There is a tendency for people to think that we can solve global warming simply by changing our technologies. Not true, We have to also change our behavior and learn to live with limitations, and less wastefulness. Unfortunately, people have grown so accustomed to convenience and to acting on impulse that living sustainably may prove to be a very large challenge. At CRED, researchers are talking about decision making and the environment --- what will influence people's abilities to choose things like water management or land use policies that are good for them in the long term but require changes or sacrifice in the short term. One recurrent finding is that people need maps, strategies and cognitive plans that they can easily follow. I'm thinking about what sustainable maps of the mind might look like.

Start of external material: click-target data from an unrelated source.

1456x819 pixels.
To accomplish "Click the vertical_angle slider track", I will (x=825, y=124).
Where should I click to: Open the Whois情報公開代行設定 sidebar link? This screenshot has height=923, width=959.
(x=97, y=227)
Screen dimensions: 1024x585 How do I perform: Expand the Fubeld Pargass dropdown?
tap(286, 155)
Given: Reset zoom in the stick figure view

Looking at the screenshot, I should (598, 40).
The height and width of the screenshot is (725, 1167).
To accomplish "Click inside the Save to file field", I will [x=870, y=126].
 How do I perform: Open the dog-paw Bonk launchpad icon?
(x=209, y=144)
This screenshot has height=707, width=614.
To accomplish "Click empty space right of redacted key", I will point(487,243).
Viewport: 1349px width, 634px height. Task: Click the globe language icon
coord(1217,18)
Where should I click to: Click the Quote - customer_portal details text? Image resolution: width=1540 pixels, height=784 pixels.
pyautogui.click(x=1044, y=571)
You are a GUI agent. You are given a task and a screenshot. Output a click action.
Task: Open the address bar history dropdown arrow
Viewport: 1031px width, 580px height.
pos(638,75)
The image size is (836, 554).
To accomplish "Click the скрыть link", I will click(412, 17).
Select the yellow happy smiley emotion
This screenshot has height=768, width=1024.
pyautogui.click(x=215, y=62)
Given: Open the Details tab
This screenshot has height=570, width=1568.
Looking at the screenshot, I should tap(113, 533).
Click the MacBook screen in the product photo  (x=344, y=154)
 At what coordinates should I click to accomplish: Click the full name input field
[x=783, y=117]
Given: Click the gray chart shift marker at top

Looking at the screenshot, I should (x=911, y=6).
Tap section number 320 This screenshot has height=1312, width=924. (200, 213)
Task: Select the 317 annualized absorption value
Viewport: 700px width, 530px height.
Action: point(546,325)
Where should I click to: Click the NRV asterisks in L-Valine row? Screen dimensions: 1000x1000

On Peoples' minds: "I've been trying to make notes on my carbon footprint, to keep a waste inventory. It's staggering! My life is organized in a way that depends on being able to throw things away - from coffee at Starbucks to packaged foods to all the energy I use just by watching TV. This ecology thing is much bigger than people think. For me, it would be like a personal revolution --- and I'm not sure I would even know how."
"If we can design our way into difficulty, we can design our way out . . . [but] to do things differently, we must perceive things differently" John Thackara.
In the News: You are what you spend, and consumption is spreading faster than ever. Good for prosperity, bad for the environment. Time to look at economic models that don't require all this excess to hold together a nation's financial health.